If the south becomes a virtual washout, it is obvious that the ruling party must bank on the north to bring it to power once again.
It was a bit of a miracle that in the last round of national polls, the BJP-NDA did not need the 37 MPs Jayalalithaa sent to Parliament, winning seats for them on her charisma alone in a stellar performance by a strong leader who decided to dump all allies and go alone into the poll.
A clutch of 37 seats from any state this time would be a goldmine for anyone trying to form the government. The point is, any party with close to 40 seats could end up playing kingmaker in 2019, so open does the poll look though the first defining point of the election would be to determine which national party emerges the single largest to stake a claim in our first past the post Westminster style elections.
In its five years in power, BJP did not manage to shake off its north Indian party image those south of the Vindhyas think of it as. The natural calamities that took place in the south did not seem to elicit sufficient empathy from New Delhi. The national and central institutions like the armed forces and the disaster relief forces carried out their rescue and rehabilitation work meticulously.
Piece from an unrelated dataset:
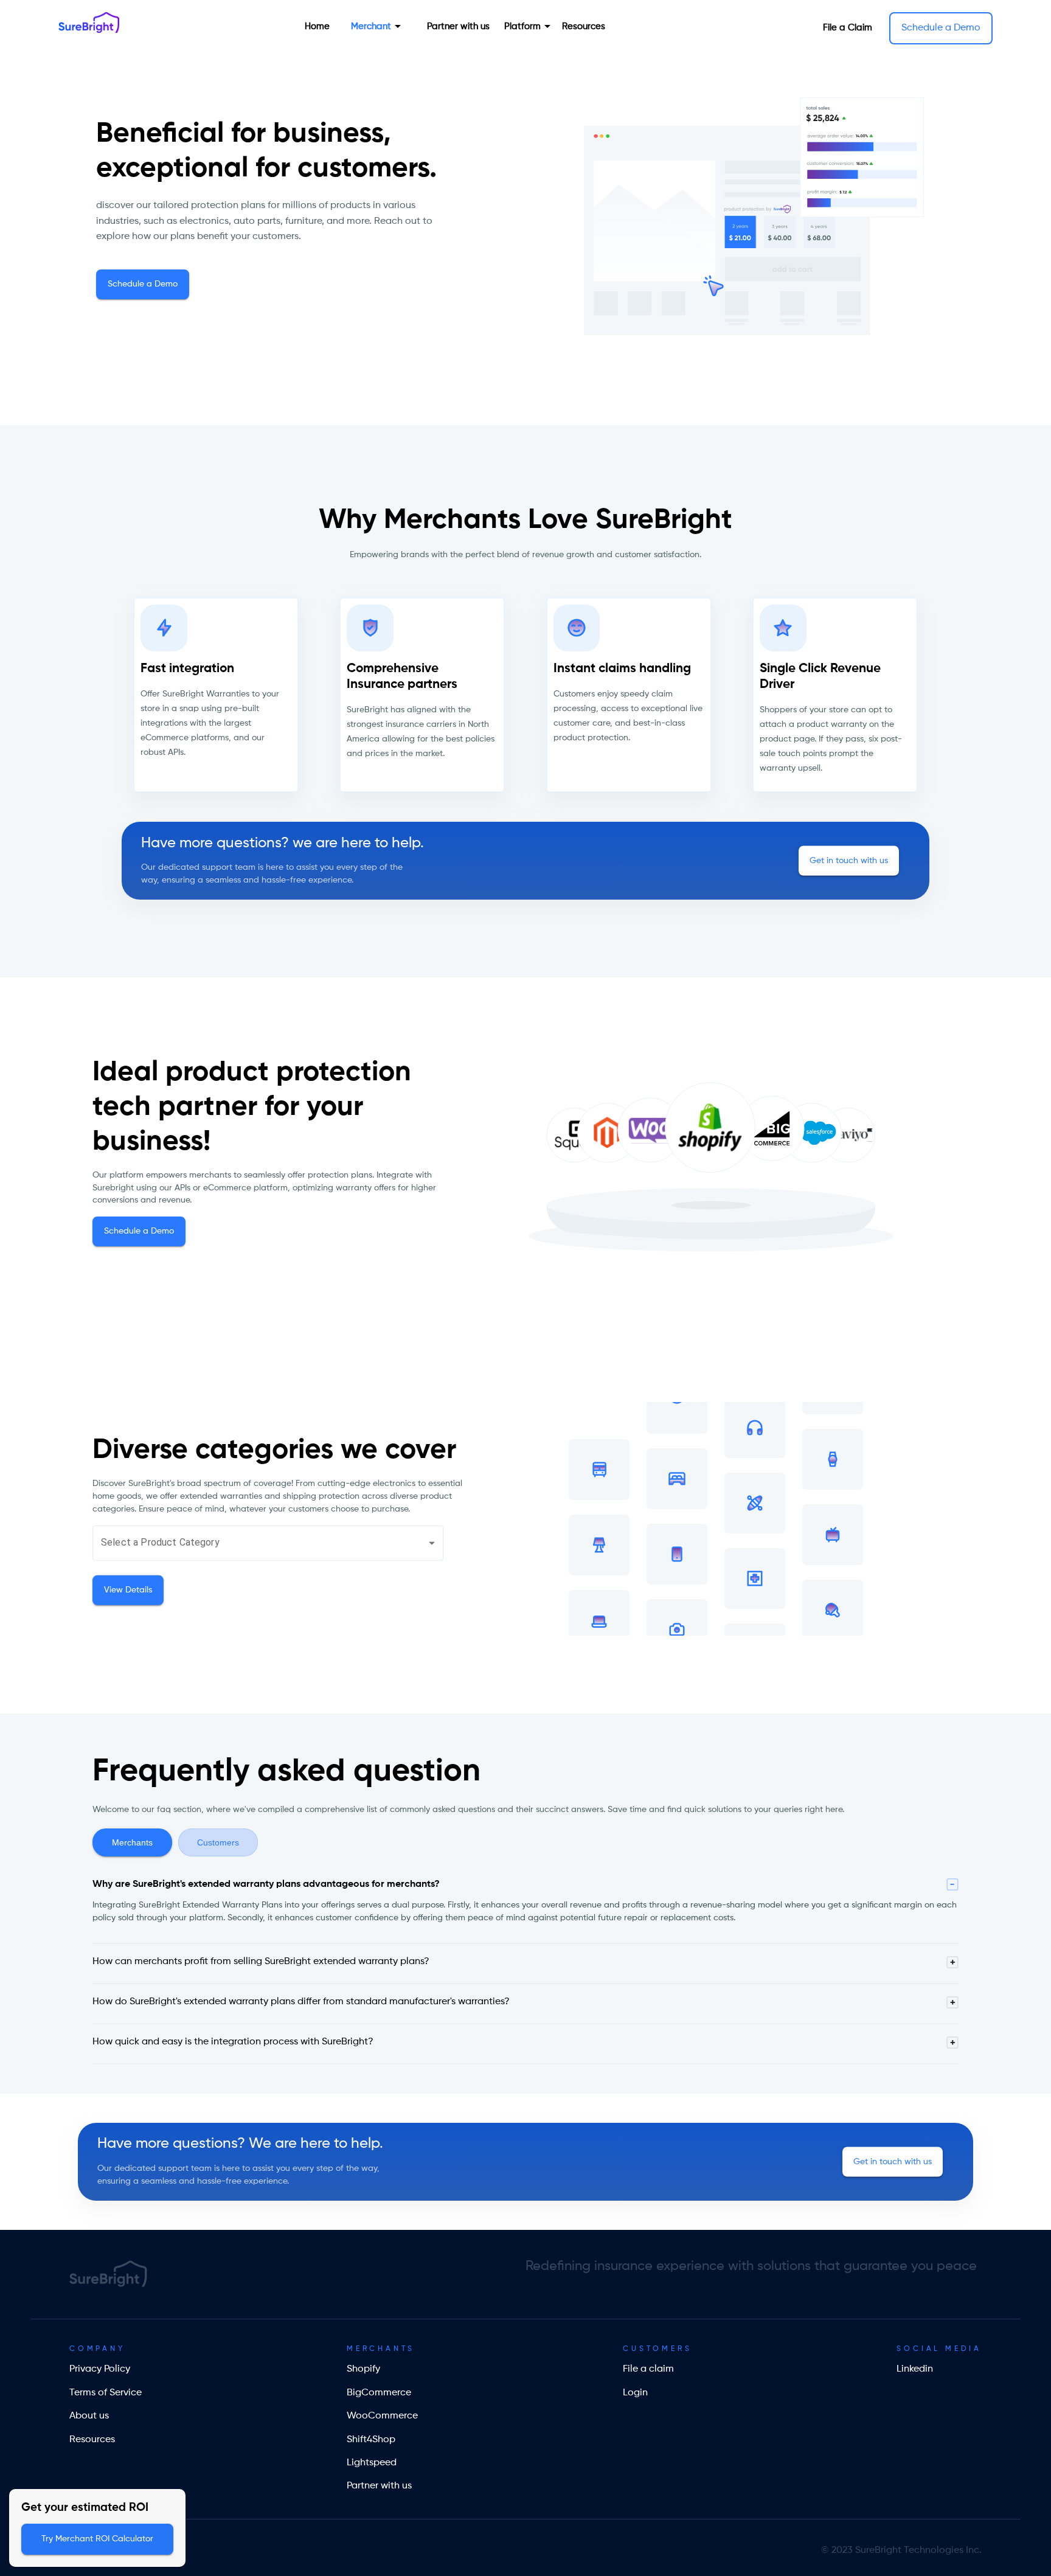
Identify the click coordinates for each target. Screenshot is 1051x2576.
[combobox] (267, 1542)
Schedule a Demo (940, 28)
There was not enough sympathy from the political crowd.
Why, even the peripatetic PM did not so much as visit the Gaja-affected districts for even an aerial survey. The Kerala floods did seem like a man-made disaster even as they began as we Chennaiites could make out from our earlier experience in 2015 when the mismanagement of just one dam led to that huge calamity of lives lost in Chennai and livelihoods dampened.
For those on frequent flyer programmes, trips down south are a kind of weekly shuttle trips. Even so, not too many top guns were seen to be keen to fly down to check why Gaja was such a huge catastrophe when only the wind seemed to blow while the rainfall was little.
The same was the case with the man-made tragedy in the Thoothukudi Sterlite firing incident, which many saw as a capital-inspired event. There too, no one of national importance turned up to even share the grief of the locals.
By being alienated from most of the south, the ruling party has little to expect from Tamil Nadu & Puducherry - 40, Kerala - 20, Andhra -25 and Telangana -17. Even a decent share of Karnataka's 28 seats is unlikely to compensate for a southern washout. The clear north-south divide is even more sharply defined than usual, which can only upset the national numbers of 2014 because defying the anti-incumbency factor in the north without any comfort from the could be a big factor ranged against the ruling forces.
The twin positive vote gathering factors of 10 per cent quota for the poor and the military response to Pulwama terror would have to compensate for the poorer showing in the south where Pakistan is not as much of a bogey as it would seem up north. The pre-poll surveys, which are as reliable or unreliable as ever, seem to show the enormity of the task facing the BJP in the south.